====== Supplied records ======

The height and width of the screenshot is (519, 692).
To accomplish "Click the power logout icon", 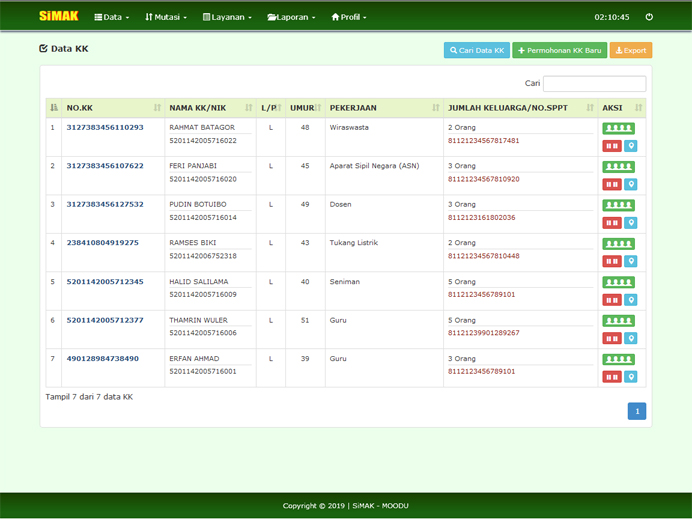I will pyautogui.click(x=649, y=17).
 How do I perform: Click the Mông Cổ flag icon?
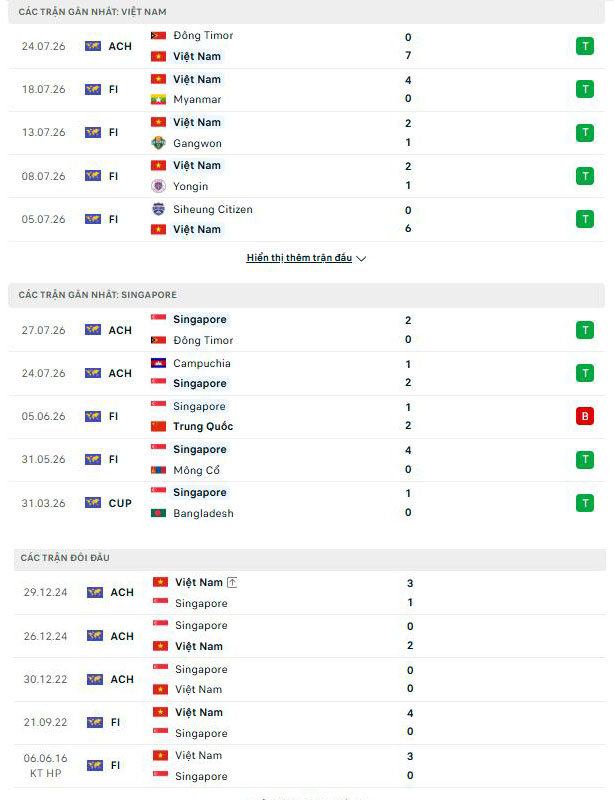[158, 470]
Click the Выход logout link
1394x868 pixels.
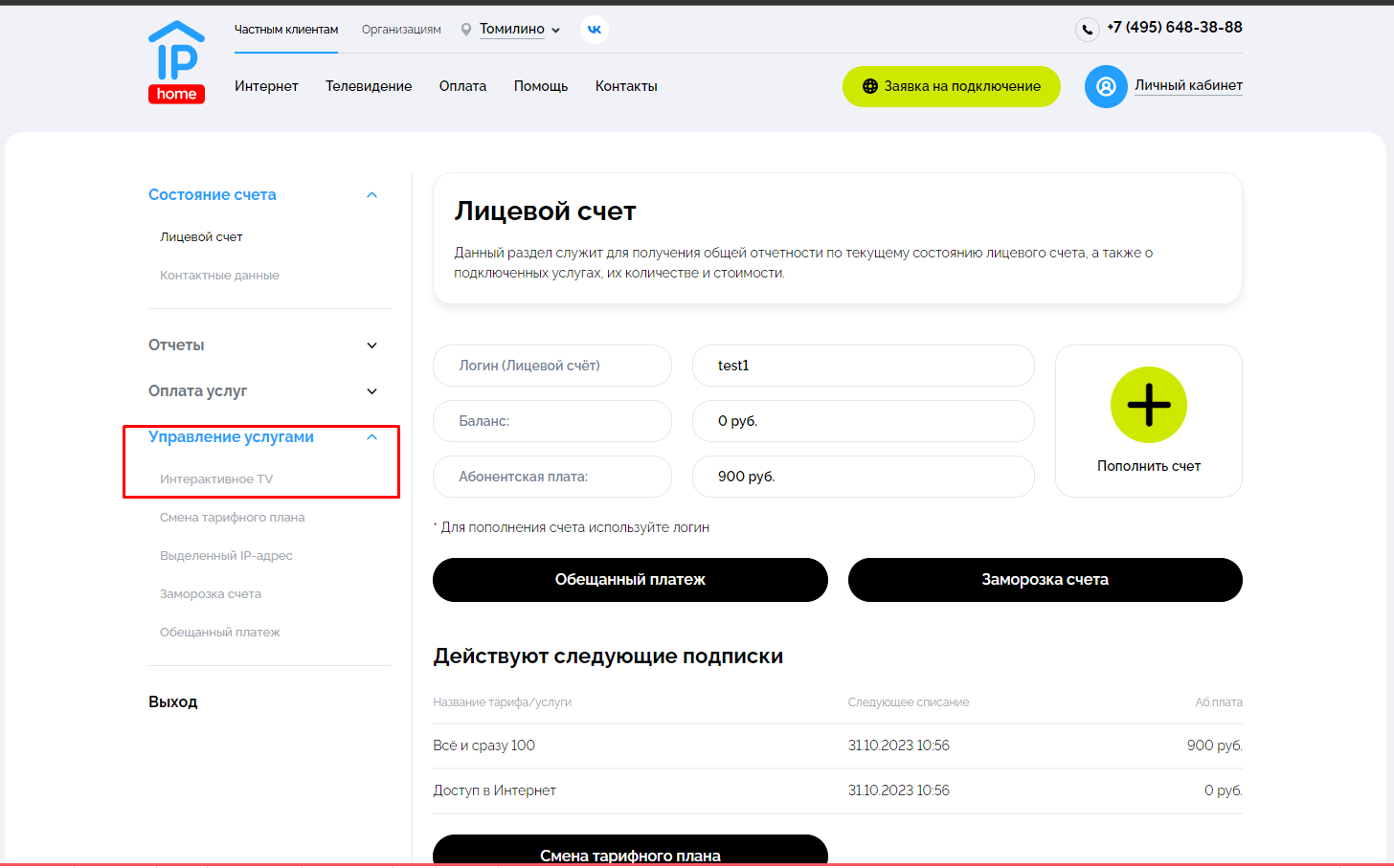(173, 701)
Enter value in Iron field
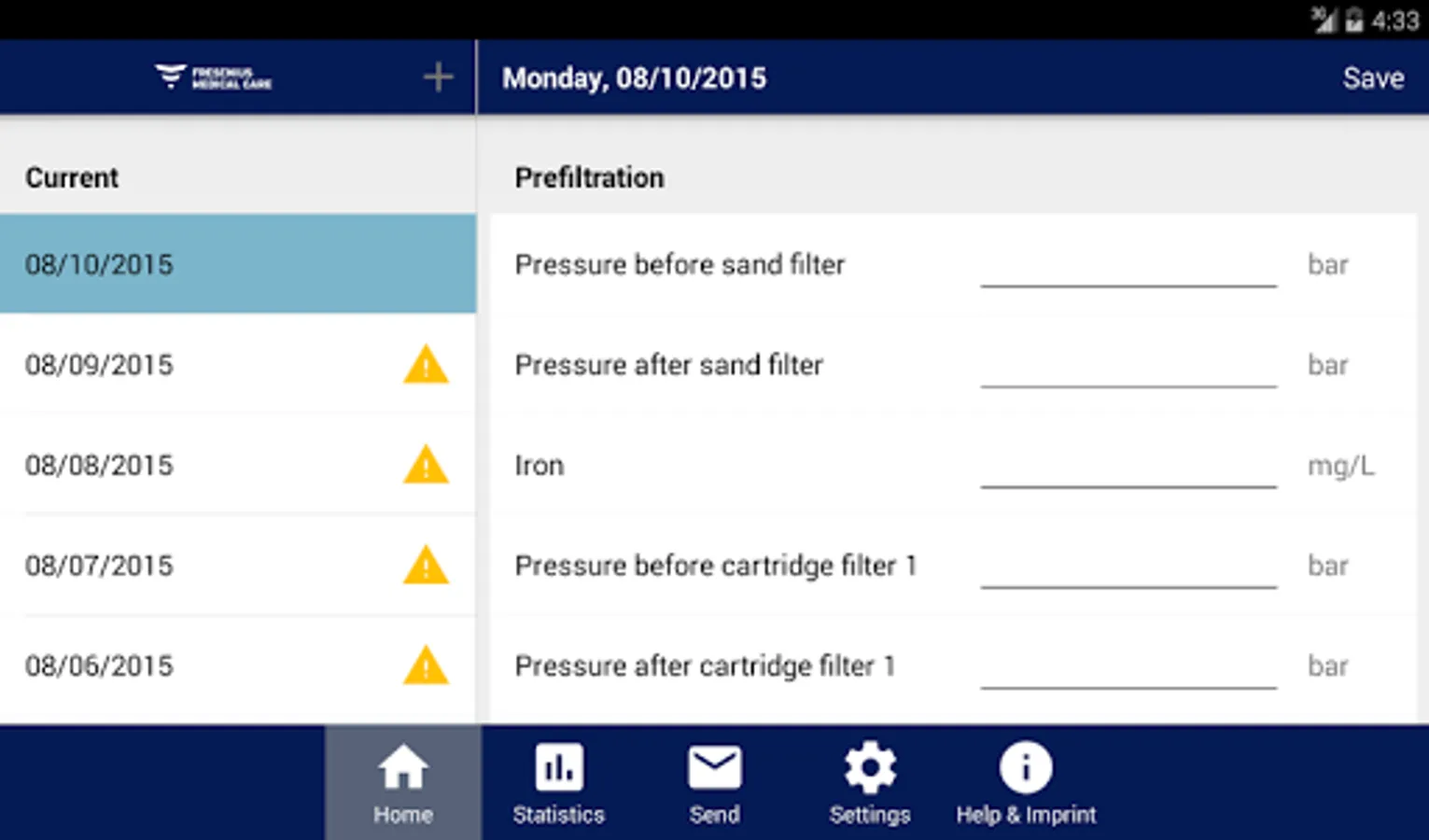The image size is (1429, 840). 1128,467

======
====== Supplied records ======

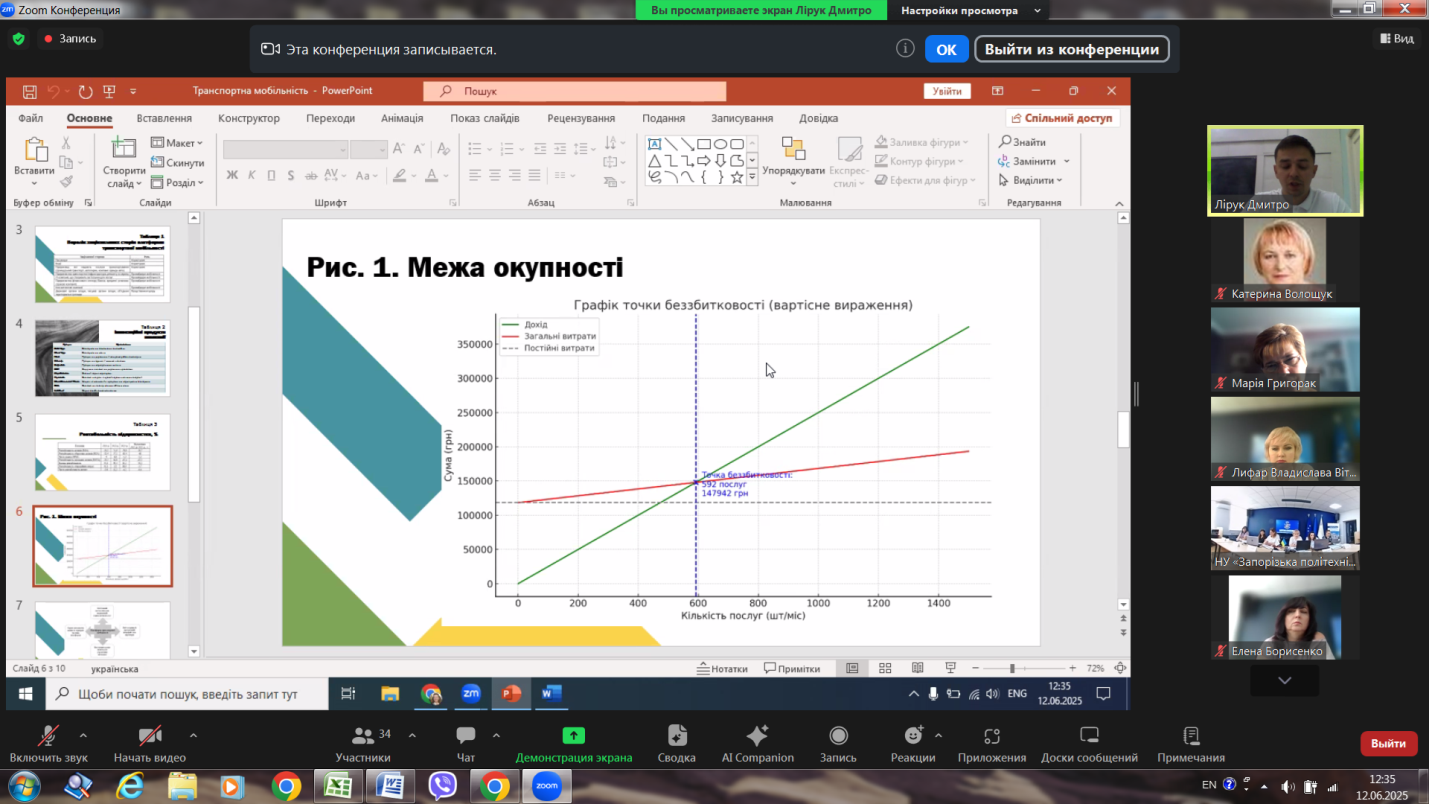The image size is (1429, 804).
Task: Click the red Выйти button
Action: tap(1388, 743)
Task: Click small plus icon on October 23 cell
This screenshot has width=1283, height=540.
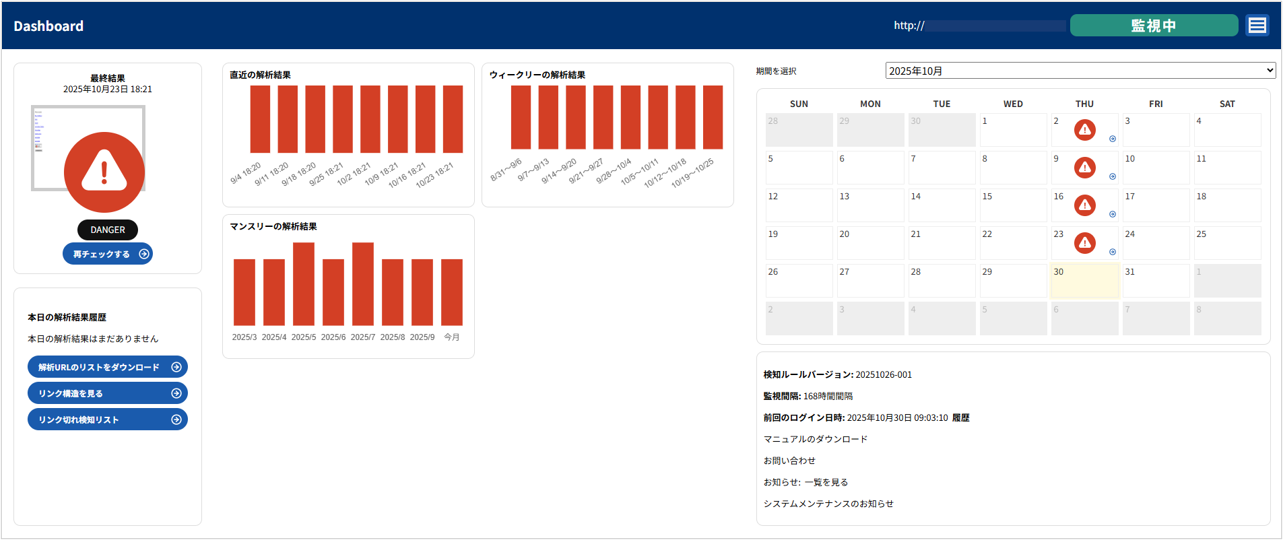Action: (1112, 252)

======

* **Work to complete**
Set down again word for word the material starting with the line with "The image size is (1429, 804)." and going on through the line with "Action: (1112, 252)", both included, leaving out the pictures.

* **Full response**
The image size is (1429, 804).
Task: Click the red Выйти button
Action: tap(1388, 743)
Task: Click small plus icon on October 23 cell
This screenshot has width=1283, height=540.
Action: (1112, 252)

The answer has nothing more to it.